PERISTIWA

Fakta Kiai Cabul Trenggalek, Pernah Diberi Kesempatan Tes DNA Secara Mandiri

×

Fakta Kiai Cabul Trenggalek, Pernah Diberi Kesempatan Tes DNA Secara Mandiri

Sebarkan artikel ini
Kiai Cabul Trenggalek tes DNA
Supar, terdakwa kekerasan seksual saat akan memasuki ruang sidang.

SUARA TRENGGALEK – Imam Syafii alias Supar (52), pimpinan Pondok Pesantren Mambaul Hikam di Desa Sugihan, Kecamatan Kampak, Kabupaten Trenggalek, dijatuhi hukuman 14 tahun penjara atas kasus kekerasan seksual terhadap santrinya.

Dalam sidang Pengadilan Negeri Trenggalek pada Kamis (27/2/2025), terdakwa mengklaim mampu menggandakan diri untuk menghindari tuduhan, namun pembelaan tersebut ditolak oleh majelis hakim.

Ketua Majelis Hakim, Dian Nur Pratiwi, menyatakan bahwa klaim Supar terkait perewang atau jin yang menyerupai dirinya tidak masuk akal.

Bukti kuat dan kesaksian saksi mengungkap bahwa terdakwa melakukan tindakan asusila terhadap korban sebanyak lima kali antara 2022 hingga 2024.

Dalam proses persidangan terdakwa menolak hasil tes DNA yang dilakukan oleh pihak berwenang. Padahal dalam perkara ini terdakwa juga sudah diberi kesempatan untuk melakukan tes DNA secara mandiri, namun tidak dilakukan.

Kronologi Kiai Cabul Trenggalek

Kasus ini mencuat pada April 2024, ketika tetangga korban menyadari perubahan fisik korban yang tampak lebih gemuk. Atas saran warga, korban menjalani pemeriksaan ke bidan, yang mengonfirmasi kehamilan enam hingga tujuh bulan.

Dalam ketakutan, korban akhirnya mengungkap bahwa Supar, yang dihormati sebagai pengasuh pesantren, adalah pelaku. Keluarga korban segera melaporkan kejadian ini kepada tokoh masyarakat, termasuk Ketua Ansor Kampak, untuk meminta pertanggungjawaban.
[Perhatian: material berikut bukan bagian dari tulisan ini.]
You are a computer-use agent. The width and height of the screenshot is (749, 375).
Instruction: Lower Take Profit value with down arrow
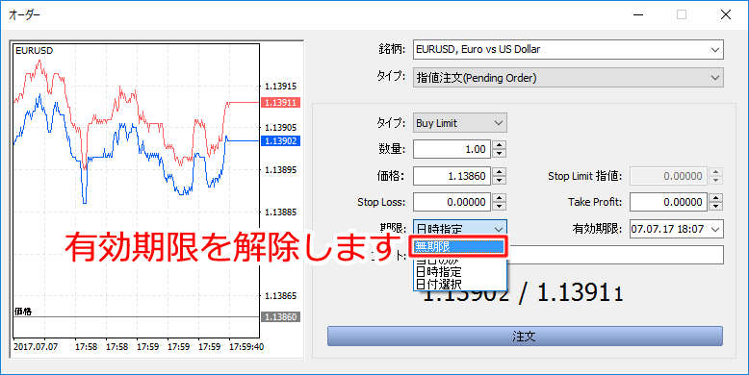click(715, 206)
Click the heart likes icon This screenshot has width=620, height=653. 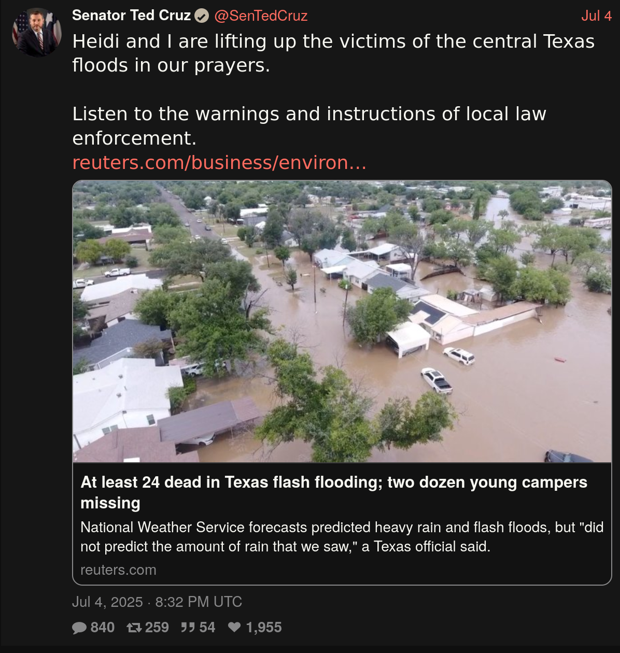234,628
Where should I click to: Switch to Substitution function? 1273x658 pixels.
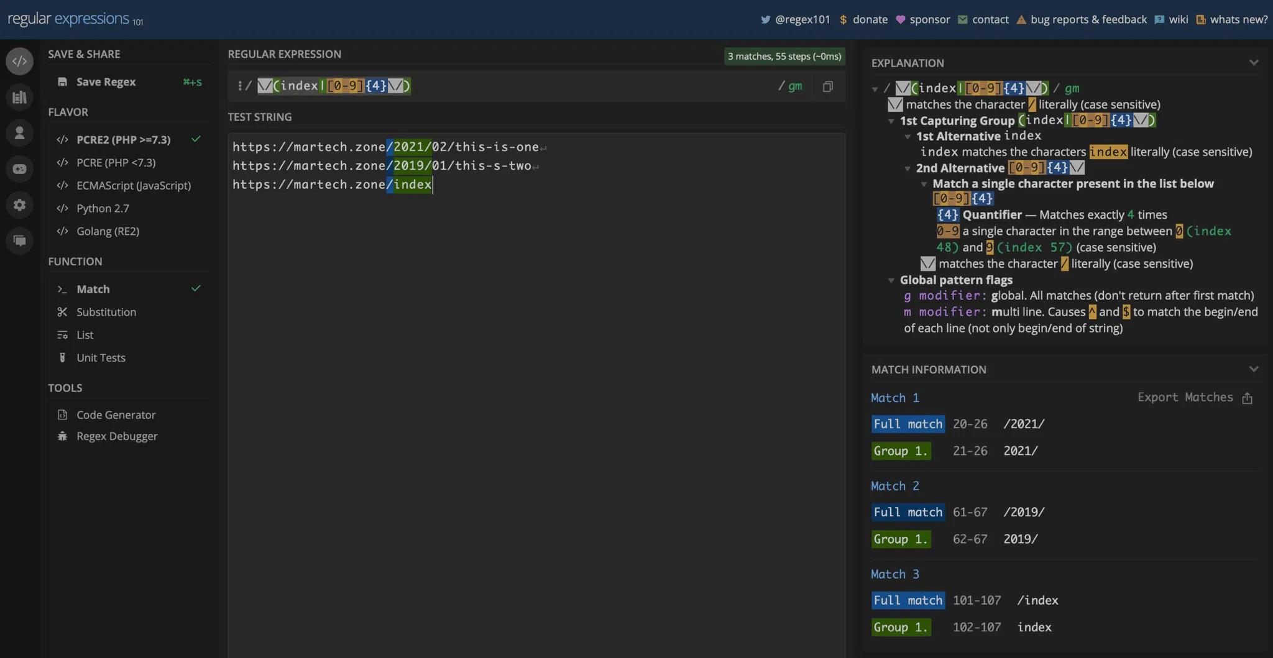(x=106, y=312)
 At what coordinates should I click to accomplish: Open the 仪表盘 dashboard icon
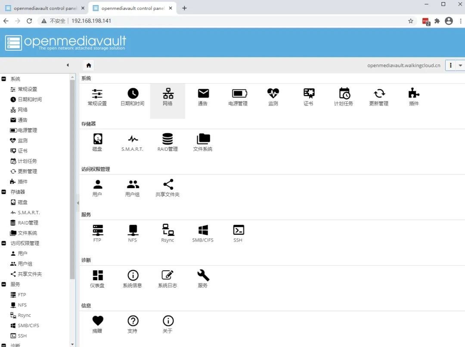pos(97,279)
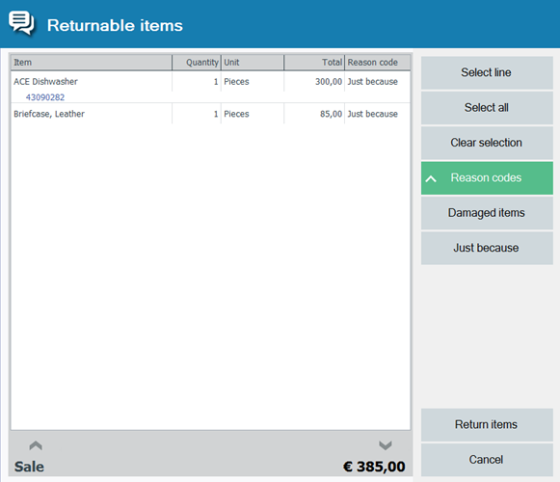Collapse the Reason codes chevron
560x482 pixels.
coord(431,178)

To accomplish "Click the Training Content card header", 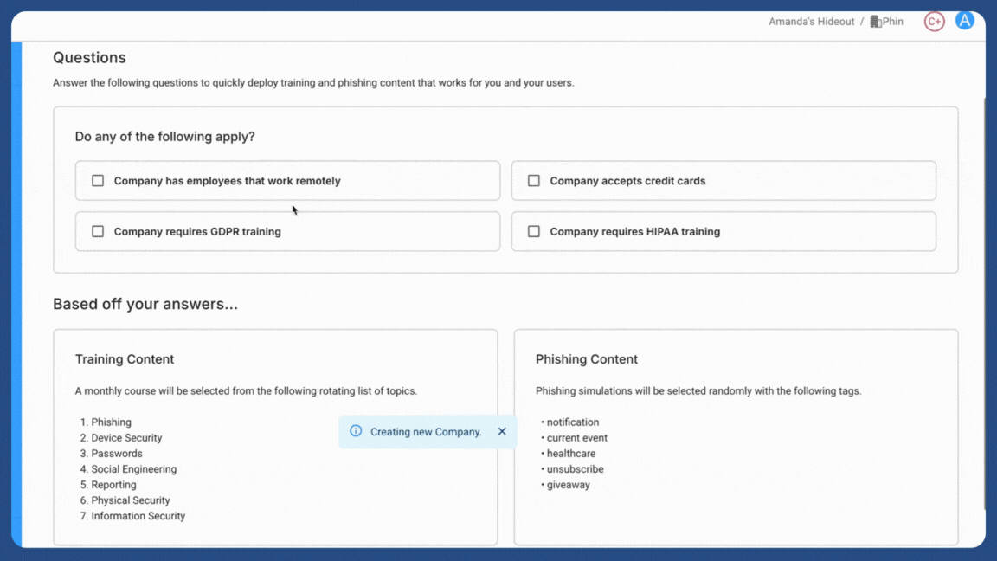I will pos(125,358).
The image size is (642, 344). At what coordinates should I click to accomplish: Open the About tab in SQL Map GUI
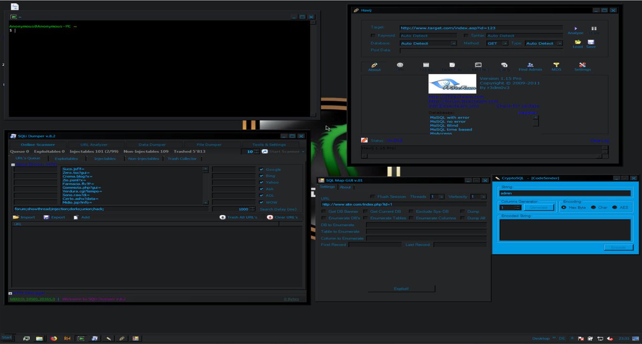345,187
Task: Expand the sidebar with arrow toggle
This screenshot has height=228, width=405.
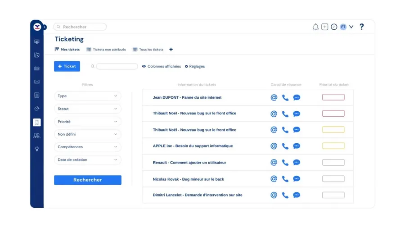Action: (45, 27)
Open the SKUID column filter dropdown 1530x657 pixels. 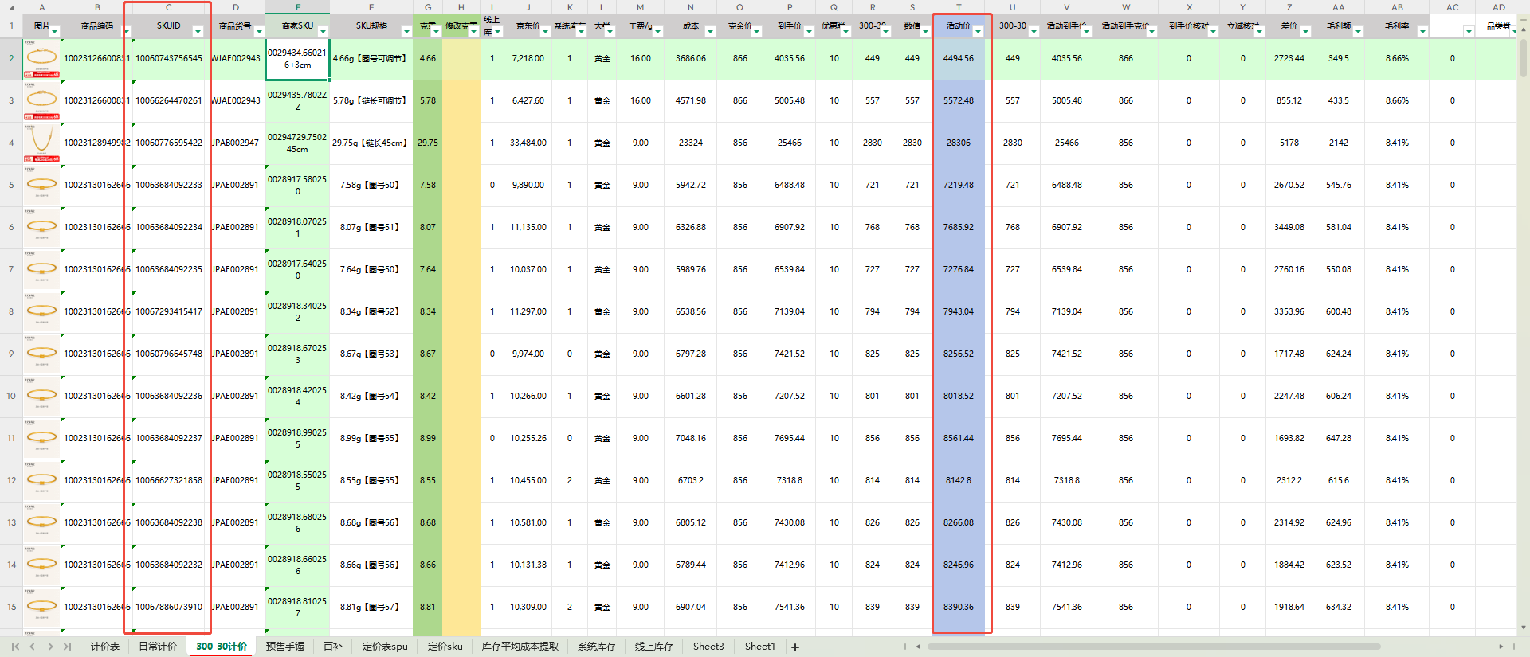198,32
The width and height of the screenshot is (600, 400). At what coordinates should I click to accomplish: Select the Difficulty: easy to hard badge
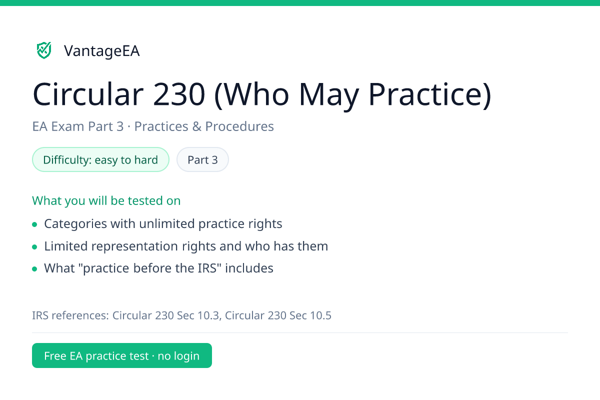[x=101, y=160]
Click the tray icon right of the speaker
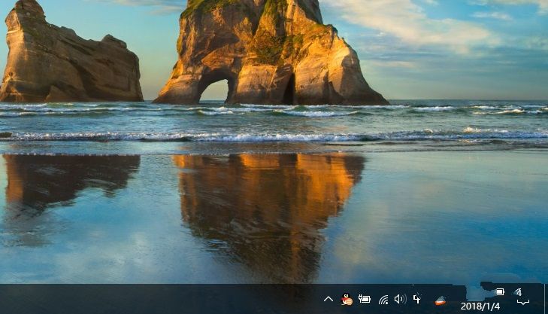Viewport: 548px width, 314px height. tap(417, 299)
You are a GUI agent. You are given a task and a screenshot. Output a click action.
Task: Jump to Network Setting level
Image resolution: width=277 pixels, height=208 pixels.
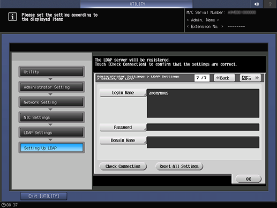(51, 102)
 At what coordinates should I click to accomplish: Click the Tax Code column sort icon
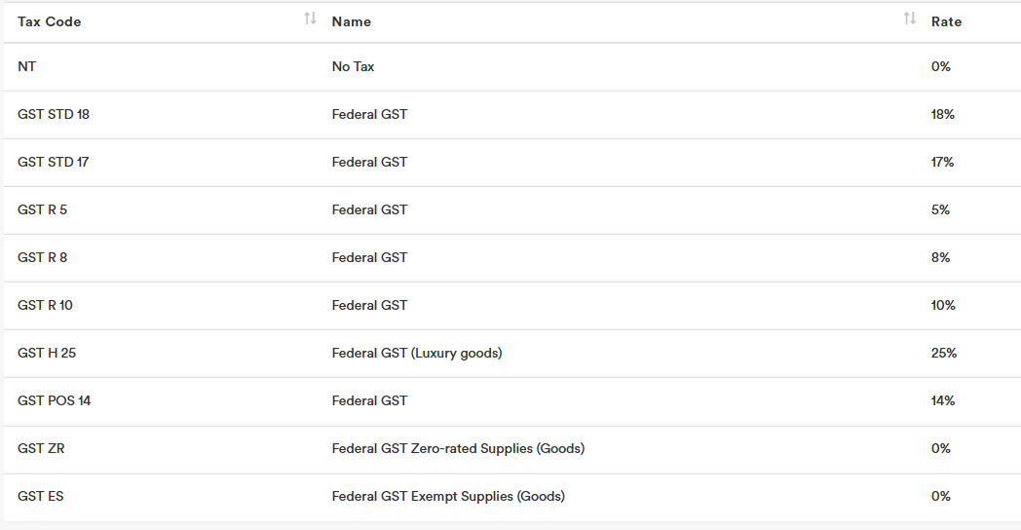click(310, 19)
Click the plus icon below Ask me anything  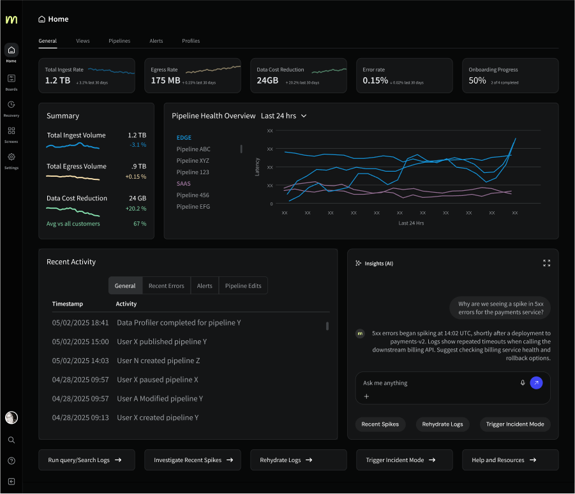point(367,396)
Namun, Supar menolak tuduhan tersebut dan bersikeras bahwa dirinya tidak bersalah. Saat persidangan, ia bahkan mengaku bahwa yang melakukan perbuatan tersebut adalah jin yang menyerupai dirinya.

Putusan Hakim dan Sanksi

Majelis hakim menolak pembelaan ini dan menyatakan Supar bersalah. Tindakan kekerasan seksual terbukti terjadi di beberapa lokasi pondok pesantren, termasuk ruang kelas dan kamar khusus di dekat mihrab masjid.

Hakim menegaskan bahwa relasi kuasa antara pelaku dan korban membuat korban tidak berani melawan.

Sebagai konsekuensi hukum, Supar divonis 14 tahun penjara, didenda Rp 200 juta, dan diwajibkan membayar restitusi Rp 106 juta kepada korban. Jika tidak dibayarkan, jaksa berhak menyita aset terdakwa untuk dilelang guna memenuhi ganti rugi tersebut.